List every line in the entries below that contains the word "your".

▬▬▬▬▬▬

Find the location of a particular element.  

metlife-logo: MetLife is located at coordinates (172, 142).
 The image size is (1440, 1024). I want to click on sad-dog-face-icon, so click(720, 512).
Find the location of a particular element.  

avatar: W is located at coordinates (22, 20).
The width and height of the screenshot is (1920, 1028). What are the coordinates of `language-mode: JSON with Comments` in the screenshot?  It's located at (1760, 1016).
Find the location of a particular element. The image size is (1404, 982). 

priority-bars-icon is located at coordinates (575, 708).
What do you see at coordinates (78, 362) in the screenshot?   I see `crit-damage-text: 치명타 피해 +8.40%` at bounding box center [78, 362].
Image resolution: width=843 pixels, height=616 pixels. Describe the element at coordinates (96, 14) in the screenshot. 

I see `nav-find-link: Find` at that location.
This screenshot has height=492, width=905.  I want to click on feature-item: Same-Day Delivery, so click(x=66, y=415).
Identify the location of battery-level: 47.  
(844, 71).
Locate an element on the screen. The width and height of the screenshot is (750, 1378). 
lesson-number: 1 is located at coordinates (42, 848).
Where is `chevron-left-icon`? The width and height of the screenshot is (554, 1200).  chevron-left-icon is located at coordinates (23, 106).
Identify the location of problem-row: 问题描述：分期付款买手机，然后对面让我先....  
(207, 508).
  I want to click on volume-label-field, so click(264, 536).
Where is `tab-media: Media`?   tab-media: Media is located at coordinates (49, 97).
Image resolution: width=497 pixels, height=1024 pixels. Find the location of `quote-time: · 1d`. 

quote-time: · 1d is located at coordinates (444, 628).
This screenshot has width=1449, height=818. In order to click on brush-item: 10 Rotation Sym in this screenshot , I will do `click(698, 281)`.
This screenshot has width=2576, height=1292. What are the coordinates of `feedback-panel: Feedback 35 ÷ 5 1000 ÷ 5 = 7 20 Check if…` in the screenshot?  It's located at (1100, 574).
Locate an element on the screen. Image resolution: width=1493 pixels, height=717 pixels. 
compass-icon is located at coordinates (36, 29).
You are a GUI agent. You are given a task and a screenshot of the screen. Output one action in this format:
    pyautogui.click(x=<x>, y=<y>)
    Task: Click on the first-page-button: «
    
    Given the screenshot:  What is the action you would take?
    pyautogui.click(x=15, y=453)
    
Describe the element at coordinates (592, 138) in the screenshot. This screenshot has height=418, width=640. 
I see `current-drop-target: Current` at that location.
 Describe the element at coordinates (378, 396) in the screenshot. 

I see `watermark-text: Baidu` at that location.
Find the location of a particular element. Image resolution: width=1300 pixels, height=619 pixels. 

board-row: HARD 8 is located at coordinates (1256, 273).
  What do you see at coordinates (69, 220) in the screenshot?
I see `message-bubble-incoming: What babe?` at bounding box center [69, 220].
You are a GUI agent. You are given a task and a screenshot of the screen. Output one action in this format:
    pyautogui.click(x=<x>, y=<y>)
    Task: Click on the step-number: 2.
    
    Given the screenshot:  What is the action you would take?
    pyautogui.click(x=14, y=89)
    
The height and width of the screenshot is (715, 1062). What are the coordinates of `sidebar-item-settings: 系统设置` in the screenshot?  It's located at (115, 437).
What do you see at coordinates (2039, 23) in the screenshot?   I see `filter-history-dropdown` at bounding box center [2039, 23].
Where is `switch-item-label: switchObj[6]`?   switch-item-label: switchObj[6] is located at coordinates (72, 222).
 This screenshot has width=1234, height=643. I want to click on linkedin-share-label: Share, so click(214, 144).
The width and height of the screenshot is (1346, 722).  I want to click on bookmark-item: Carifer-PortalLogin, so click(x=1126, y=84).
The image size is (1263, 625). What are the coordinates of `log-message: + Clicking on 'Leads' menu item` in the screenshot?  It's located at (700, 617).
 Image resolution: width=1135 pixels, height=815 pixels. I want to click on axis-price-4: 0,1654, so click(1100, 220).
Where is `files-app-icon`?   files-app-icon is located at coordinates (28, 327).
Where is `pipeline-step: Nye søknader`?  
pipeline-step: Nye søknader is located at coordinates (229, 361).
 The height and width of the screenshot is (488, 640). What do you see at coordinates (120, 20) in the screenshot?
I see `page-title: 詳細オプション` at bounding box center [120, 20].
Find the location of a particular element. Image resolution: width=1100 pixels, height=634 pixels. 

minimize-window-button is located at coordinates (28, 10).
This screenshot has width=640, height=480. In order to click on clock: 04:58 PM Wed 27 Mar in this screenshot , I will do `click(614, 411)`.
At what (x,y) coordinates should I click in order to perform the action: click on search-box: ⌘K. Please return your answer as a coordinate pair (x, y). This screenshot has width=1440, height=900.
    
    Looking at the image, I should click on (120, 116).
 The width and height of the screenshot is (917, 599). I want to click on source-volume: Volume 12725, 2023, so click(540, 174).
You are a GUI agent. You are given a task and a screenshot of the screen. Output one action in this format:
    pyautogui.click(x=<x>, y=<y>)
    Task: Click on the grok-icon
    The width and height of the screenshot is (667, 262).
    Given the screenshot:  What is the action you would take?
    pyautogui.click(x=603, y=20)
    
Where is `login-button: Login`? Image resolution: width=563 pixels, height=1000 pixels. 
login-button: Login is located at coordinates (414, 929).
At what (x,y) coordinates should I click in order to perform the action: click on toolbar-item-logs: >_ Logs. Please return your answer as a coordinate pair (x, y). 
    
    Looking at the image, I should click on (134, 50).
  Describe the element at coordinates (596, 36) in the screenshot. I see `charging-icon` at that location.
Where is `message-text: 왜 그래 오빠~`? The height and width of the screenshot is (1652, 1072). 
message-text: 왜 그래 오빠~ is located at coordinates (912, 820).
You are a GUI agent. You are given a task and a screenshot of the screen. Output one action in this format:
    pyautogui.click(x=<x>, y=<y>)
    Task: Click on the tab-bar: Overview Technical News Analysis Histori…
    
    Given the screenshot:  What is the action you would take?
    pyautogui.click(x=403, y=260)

▬▬▬▬▬▬

SOLVED PROBLEM:
At what (x,y) coordinates should I click in order to perform the action: click on search-box: ⌘K. Please return your answer as a coordinate pair (x, y). This screenshot has width=1440, height=900.
At what (x,y) coordinates should I click in order to perform the action: click on toolbar-item-logs: >_ Logs. Please return your answer as a coordinate pair (x, y). 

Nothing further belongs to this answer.